Tuesday, June 30, 2009

Cambridge native says new book not anti-Beatles

Cambridge native says new book not anti-Beatles

http://news.bostonherald.com/entertainment/music/general/view/20090628cambridge_native_says_new_book_not_anti-beatles/srvc=home&position=also

By Jim Sullivan
Sunday, June 28, 2009

You'd be hard-pressed to find a book with a more confrontational
title than the one Elijah Wald chose for his latest: "How the Beatles
Destroyed Rock 'n' Roll: An Alternative History of Popular Music."

Attack the Beatles and you're attacking rock royalty.

"Please write that I do not hate the Beatles," said Cambridge native
Wald. "I grant you 'destroy' is a provocative word. The title is an
attempt to make people pick up the book. But if Paul McCartney picked
it up, I don't think he'd disagree. He is truly conscious that the
music he loved (as a kid) was gone by the late '60s and the Beatles
were largely responsible for that."

Of course, rock 'n' roll rages on. "Obviously, in some way the title
is inaccurate," said Wald, 50, a blues guitarist and author who
recently finished a stint in Los Angeles teaching at UCLA. "Because
in some form, rock 'n' roll is still around. But there were a couple
of points I was trying to make. One was any shift in music produces
winners and losers, but some stories always get told the same way.
The Beatles story always gets told as them starting as a fun band and
developing into this greater, artistically more-mature thing. I don't
disagree with that, but there's an equal way of telling it. They
started out playing mainstream pop and simply abandoned what had been
their core constituency."

Up to the British invasion, Wald maintains, black and white audiences
often enjoyed the same music, and that music was often dance music.

"The Beatles took a huge part of the huge white rock world with them,
particularly with the release of 'Sgt. Pepper,' " Wald said. "That's
at the core of my argument. We created a split between white and
black music.

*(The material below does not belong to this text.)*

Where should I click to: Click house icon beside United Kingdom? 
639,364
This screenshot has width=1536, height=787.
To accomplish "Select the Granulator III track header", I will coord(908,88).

The way music history has been told over and over is you
hear 'the Beatles introduced Americans to black music,' which sure
would have been news to kids dancing to Motown."

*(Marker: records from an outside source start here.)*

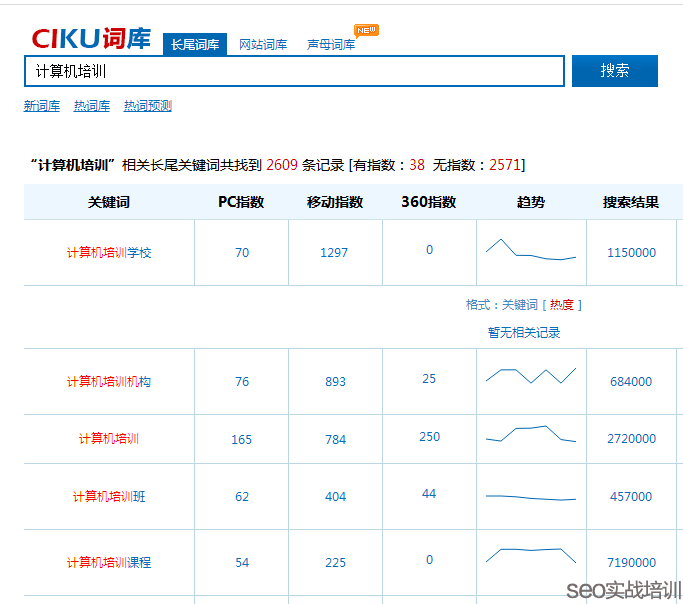Open the 新词库 link
683x604 pixels.
[42, 106]
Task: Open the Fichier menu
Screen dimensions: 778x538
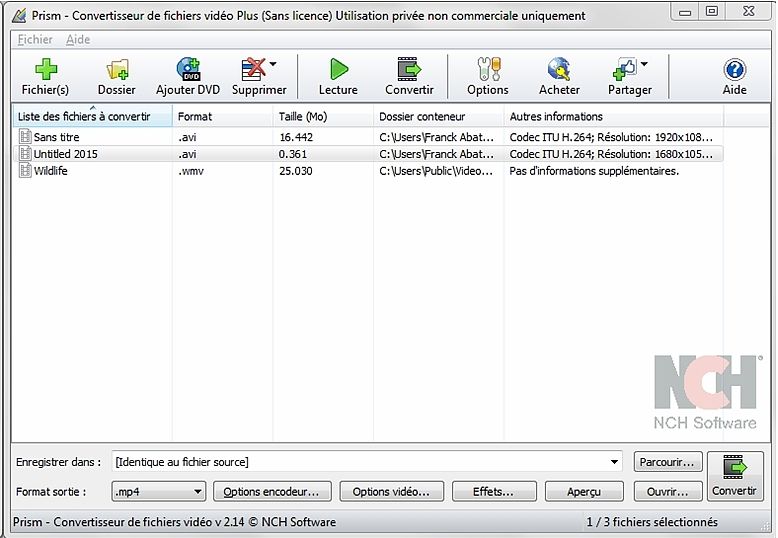Action: coord(35,39)
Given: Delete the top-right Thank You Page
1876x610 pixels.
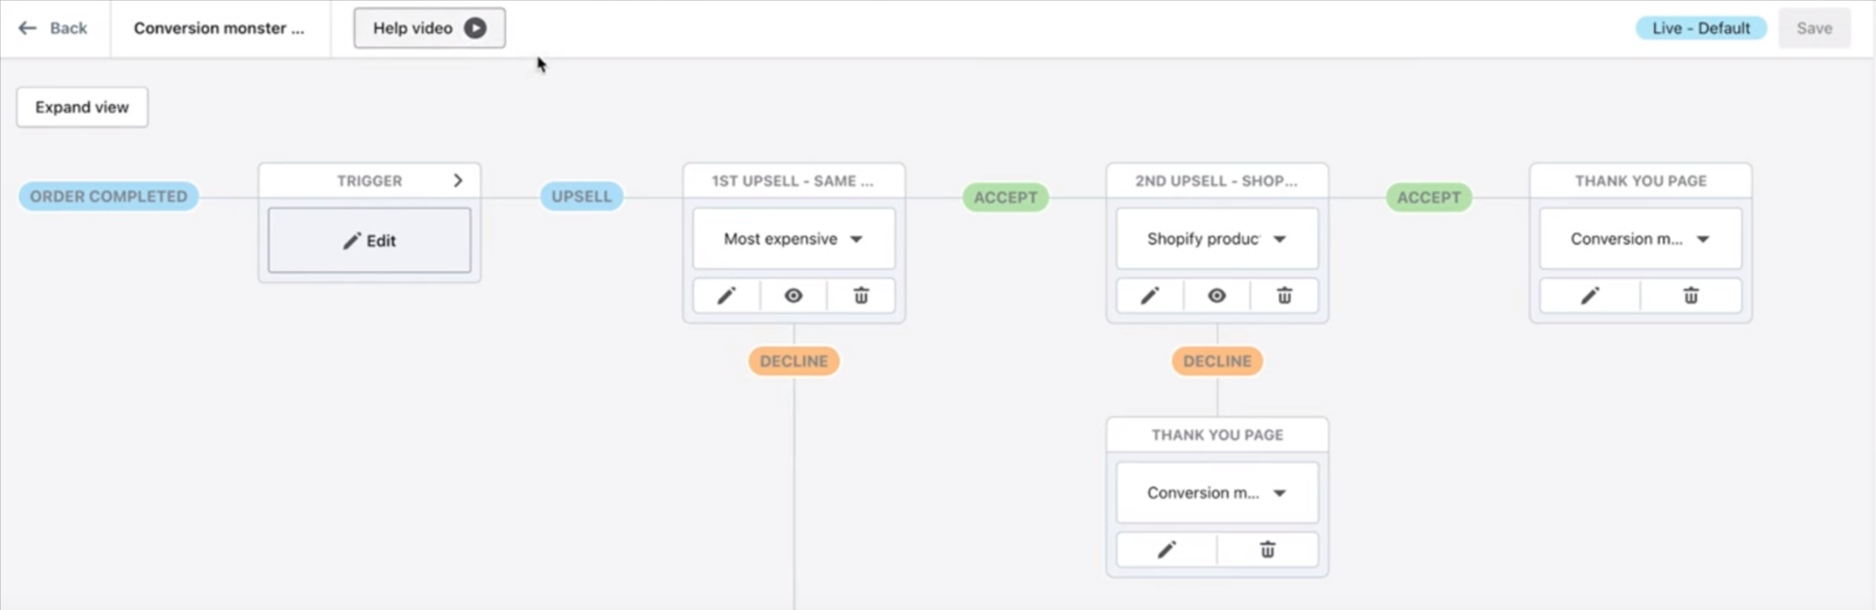Looking at the screenshot, I should tap(1691, 296).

Wald also notes that James Brown's seminal 1962 album, "Live at the
Apollo," was a massive pre-Beatlemania hit in 1963, reaching No. 2.

The Beatles are a hook for the book, which Wald will discuss Tuesday
at Cambridge's Porter Square Books, where he'll also pick a little
guitar. But the Fab Four are by no means its focal point. Wald's
"Alternative History" covers the 20th century of music, "from ragtime
to rap," as he puts it.

He says critics and historians, mostly male, have stressed certain
values - harmonic, melodic and lyrical development - over rhythm.
Audiences, women in particular, respond to rhythm, he argues. If
critics valued innovation and progression, the mainstream favored the
beat. Wald sees his book as a corrective.

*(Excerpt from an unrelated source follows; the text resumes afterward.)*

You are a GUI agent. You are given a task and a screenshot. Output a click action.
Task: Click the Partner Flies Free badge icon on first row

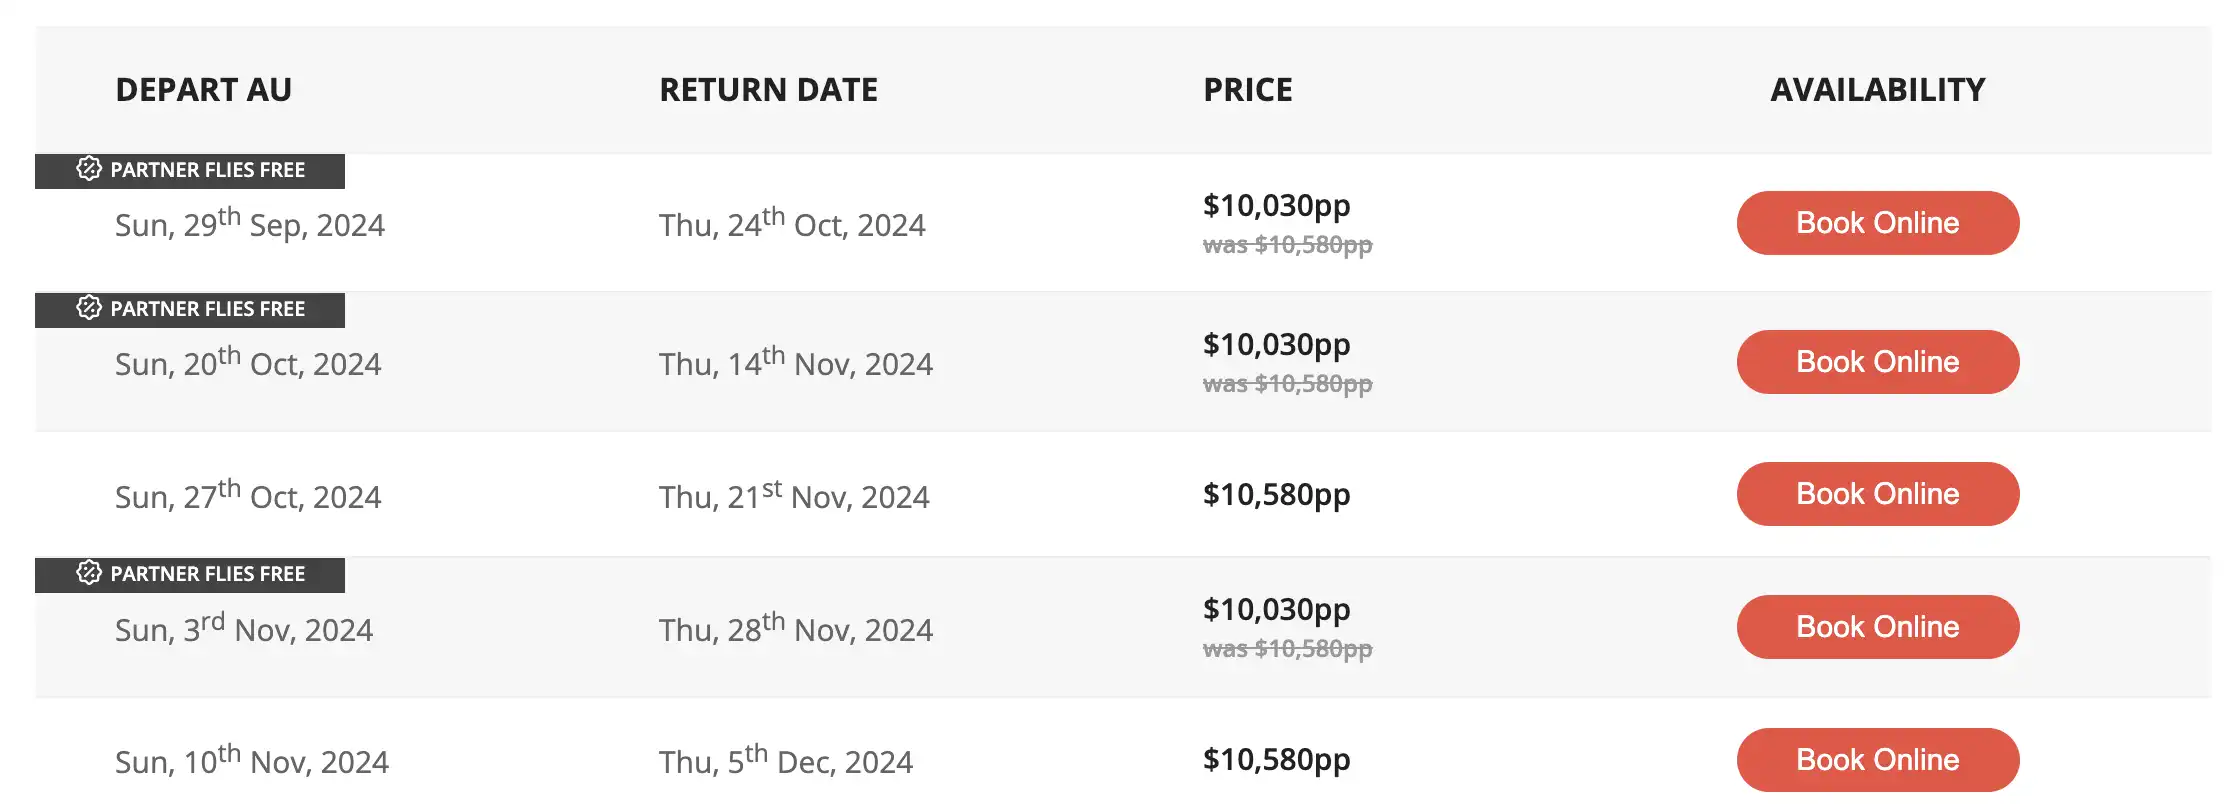tap(91, 170)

Singer-songwriter Tom Waits, to name one notable admirer, praises
Wald's take. "It nailed me to the wall," he said. "Not bad for a
grand, sweeping, in-depth exploration of American music with not one
mention of myself. Wald's book is suave, soulful, ebullient and will
blow out your speakers."

Wald says he was just trying to set the record straight.

"It's a strange position to be considered a contrarian for standing
up for the majority," he said. "I've tried to write a serious,
enjoyable book that's easy to read, but is not a dumbing-down."